Output, word for word, every line from the line with "How do I perform: Select" through the final line of the data below.

Stored data:
^^^^

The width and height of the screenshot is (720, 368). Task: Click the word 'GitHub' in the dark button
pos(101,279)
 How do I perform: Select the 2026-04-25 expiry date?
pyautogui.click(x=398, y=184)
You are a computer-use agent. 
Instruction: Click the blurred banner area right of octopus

^^^^

> _Output of the task_
 How do I perform: Select the 2026-04-25 expiry date?
pyautogui.click(x=398, y=184)
You are a computer-use agent. 
Instruction: Click the blurred banner area right of octopus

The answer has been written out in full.